WHAT TO WORK ON: Copy the lines below verbatim, beginning at the line that contains "This screenshot has" and continuing through the last line, and omit the pictures from your copy.

RECORD SET:
>>

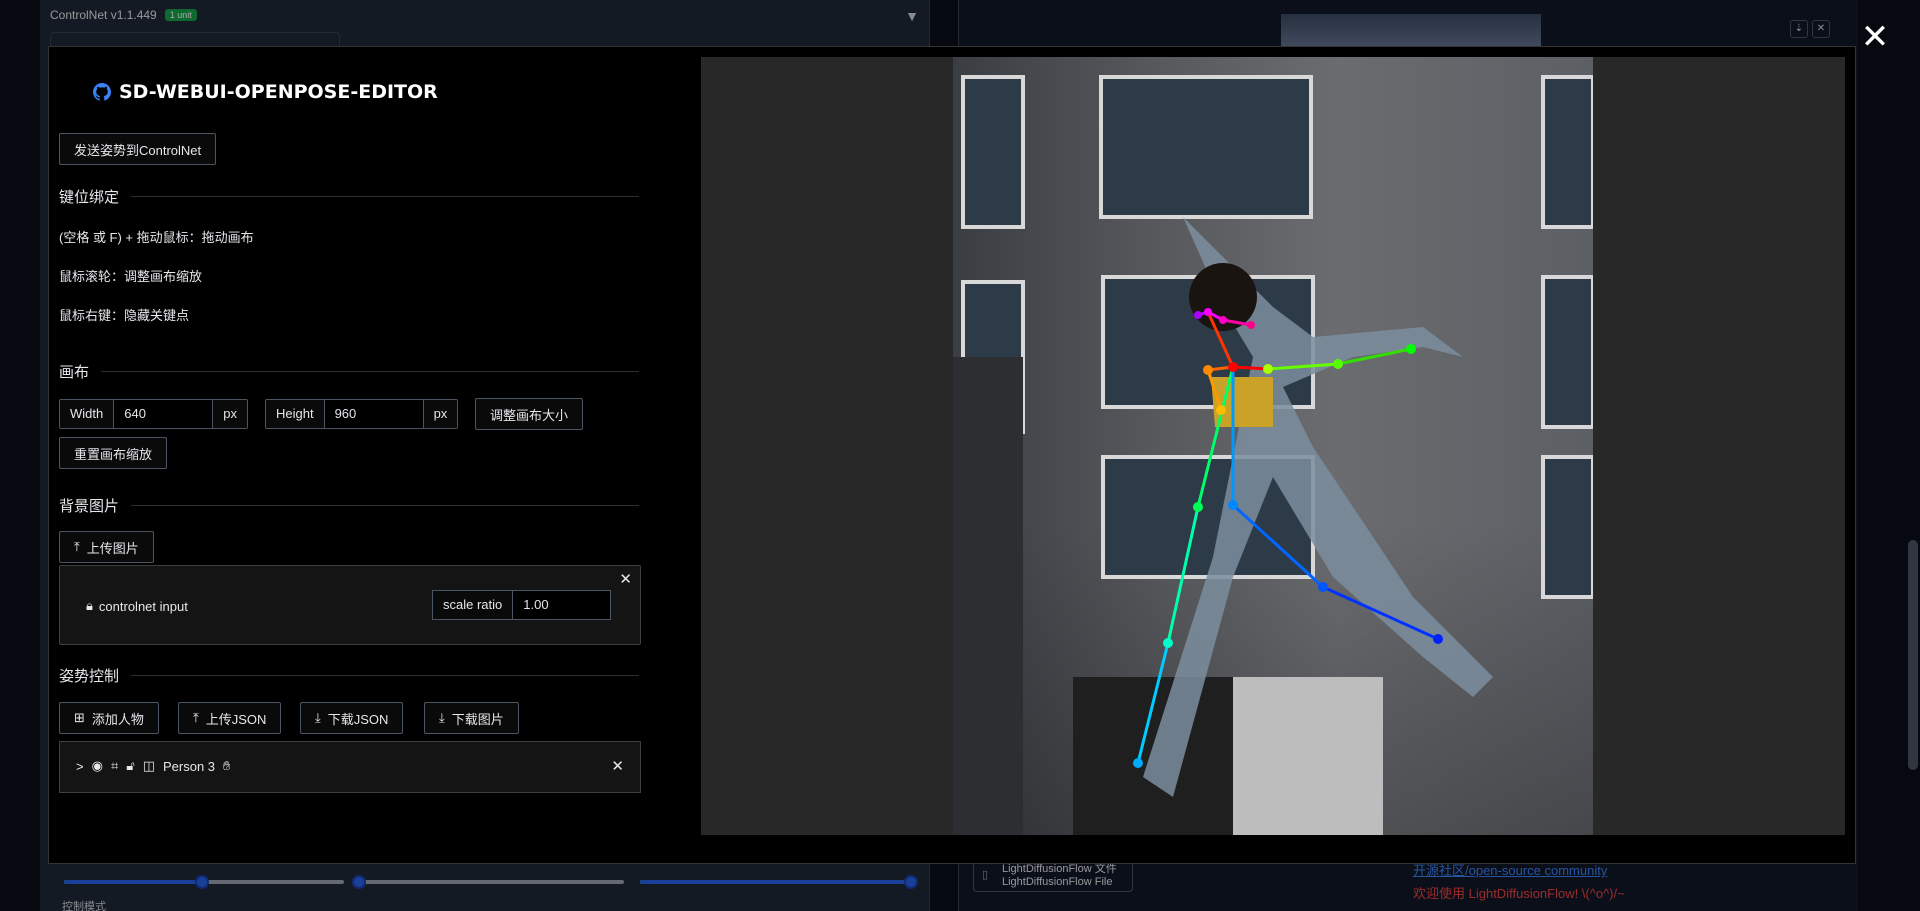 Image resolution: width=1920 pixels, height=911 pixels. What do you see at coordinates (87, 414) in the screenshot?
I see `width-label: Width` at bounding box center [87, 414].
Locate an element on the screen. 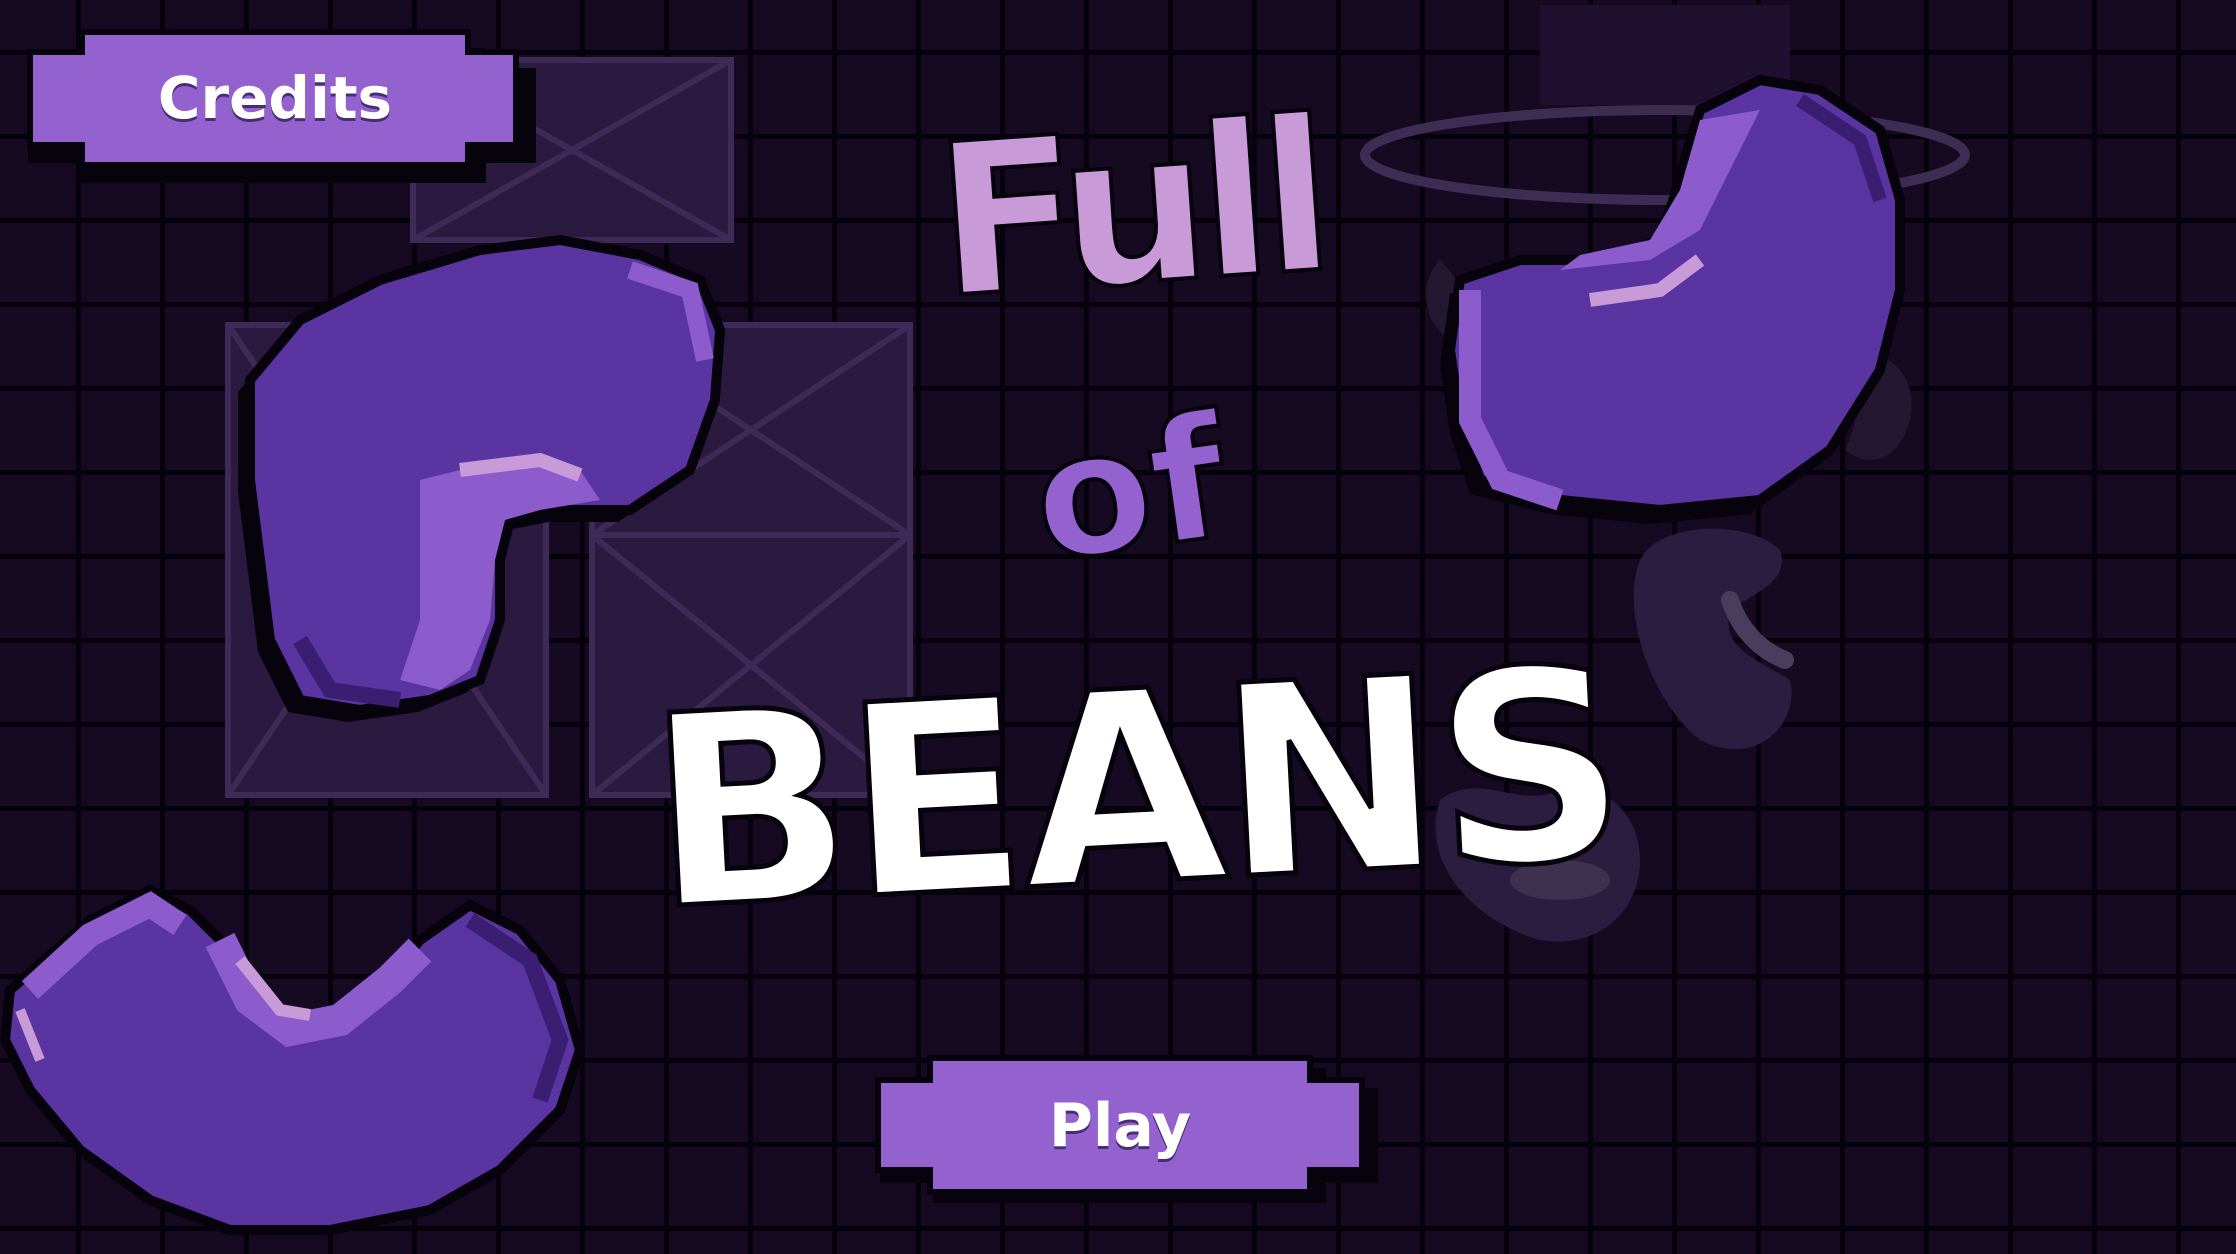 The height and width of the screenshot is (1254, 2236). title-full: Full is located at coordinates (1130, 210).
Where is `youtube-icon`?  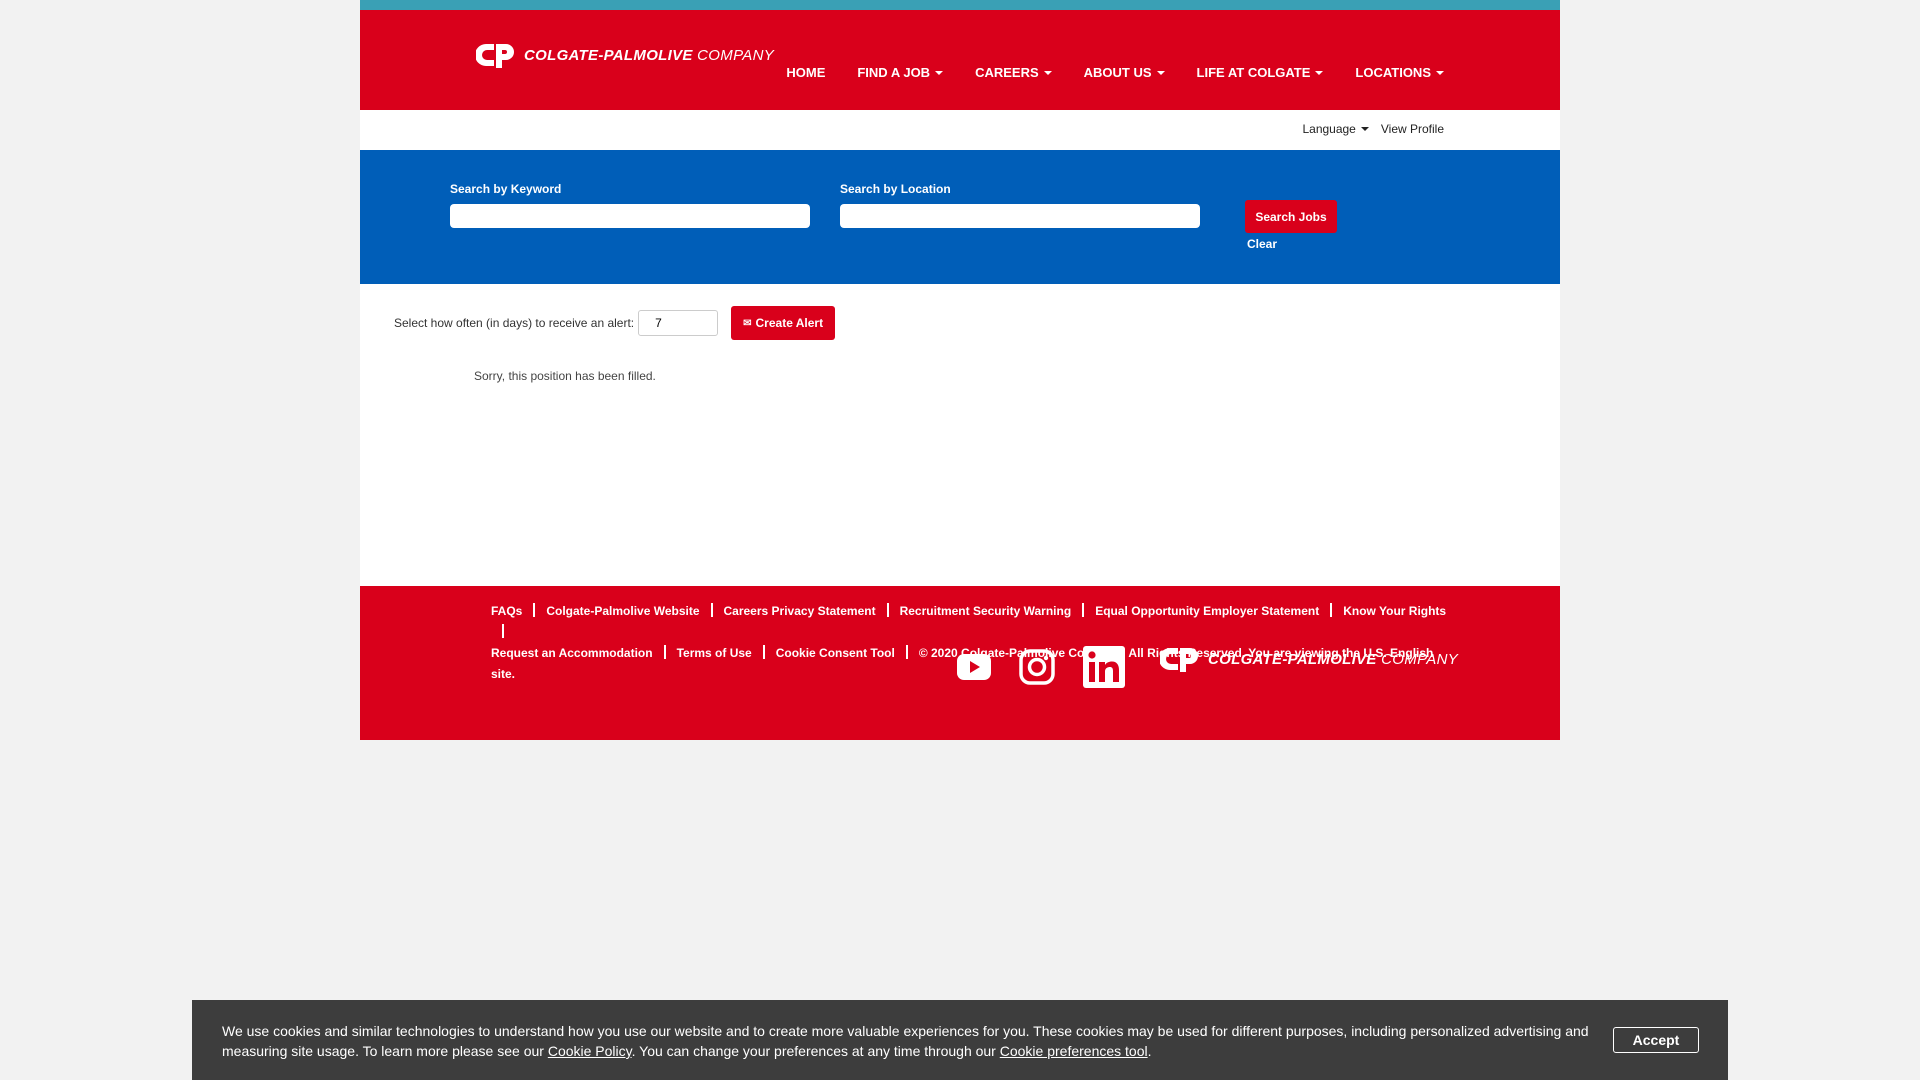
youtube-icon is located at coordinates (974, 667).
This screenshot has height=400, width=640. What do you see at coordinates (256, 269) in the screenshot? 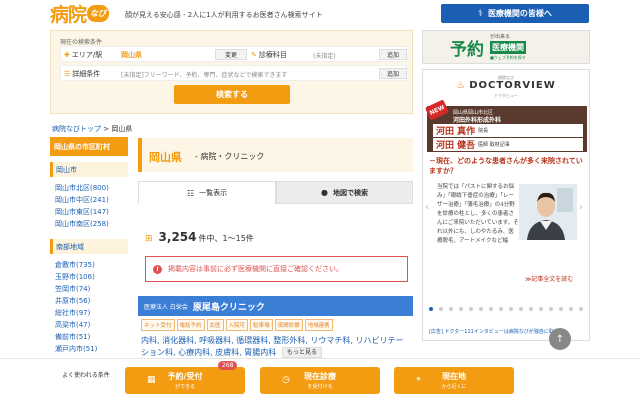
I see `notice-text: 掲載内容は事前に必ず医療機関に直接ご確認ください。` at bounding box center [256, 269].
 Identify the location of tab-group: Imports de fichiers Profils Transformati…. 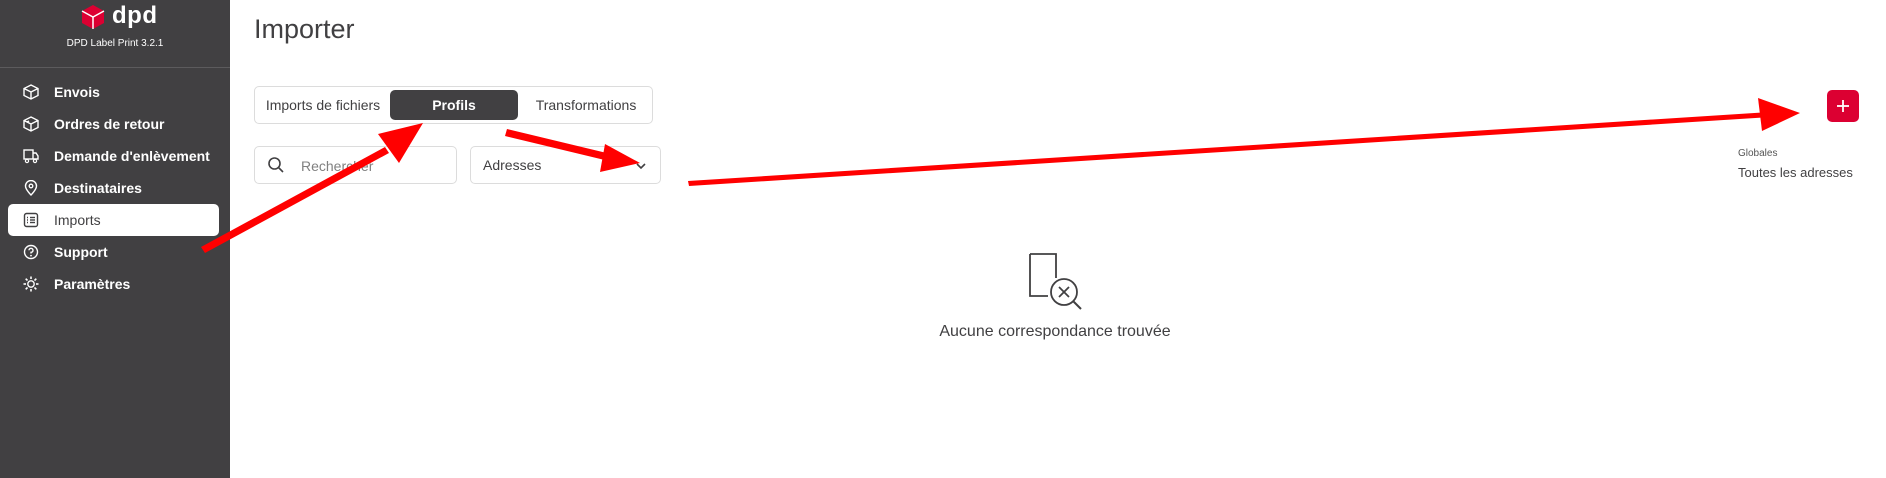
(454, 105).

<<

ANSWER SPACE:
This screenshot has height=400, width=640. What do you see at coordinates (256, 269) in the screenshot? 
I see `notice-text: 掲載内容は事前に必ず医療機関に直接ご確認ください。` at bounding box center [256, 269].
 Identify the location of tab-group: Imports de fichiers Profils Transformati…. 
(454, 105).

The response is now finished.